I feel the approach of despair as a slow, cold tightening in my chest. My heart flutters like a hummingbird, unable to come to rest for fear of being strangled. Despite the promise of a new creation without sin and suffering, this creation remains in bondage to corruption. Yet in light of so much evil, that there is any goodness or kindness in the world seems to me to be the greatest proof of God's existence.

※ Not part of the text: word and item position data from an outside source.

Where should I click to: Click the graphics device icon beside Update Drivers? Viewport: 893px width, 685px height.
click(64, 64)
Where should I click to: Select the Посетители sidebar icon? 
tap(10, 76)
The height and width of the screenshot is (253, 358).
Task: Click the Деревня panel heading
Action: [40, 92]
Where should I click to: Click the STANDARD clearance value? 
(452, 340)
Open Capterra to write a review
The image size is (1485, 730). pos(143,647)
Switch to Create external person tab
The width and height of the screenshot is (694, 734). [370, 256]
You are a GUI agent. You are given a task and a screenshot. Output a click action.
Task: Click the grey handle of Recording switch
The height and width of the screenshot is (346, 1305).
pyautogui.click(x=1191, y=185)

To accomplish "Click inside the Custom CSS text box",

As I pull out the blankets and favorite sweat shirts in anticipation of the months ahead, I'm pondering the art of hope in a fallen world. I understand the willful blindness, the pursuit of happiness in trivial distractions, the turning away from suffering. When the choice is to face this evil armed only with the promise of sufficient grace and future victory, it is no wonder I am tempted to ignore so much suffering. But facing this evil, mirrored in a thousand sins of my own heart, I find that faith pushes back on the coldness with an inextinguishable warmth. There is joy in the moment, whatever the moment holds. Like the moments of laughter I shared with Quinn at Emmett's funeral or the sweetness of restoration after reconciliation with a friend - I have always found the grace to press forward in the face of evil.

Some seasons though are for lingering under the covers and saying prayers of thanksgiving to God for holding back the darkness. If I am convicted of anything right now, it is of how much mercy he shows me in daily restraining the full power of evil at work in the world and in my own heart. I am humbled by my own failure to recognize the full extent of grace, and sometimes I wonder if my courage is borne more of faith in God's power or from ignorance of the evil lying in wait. Probably both, but today I'm thankful for a truth that surpasses my understanding and a grace that continues to show up despite the looming despair.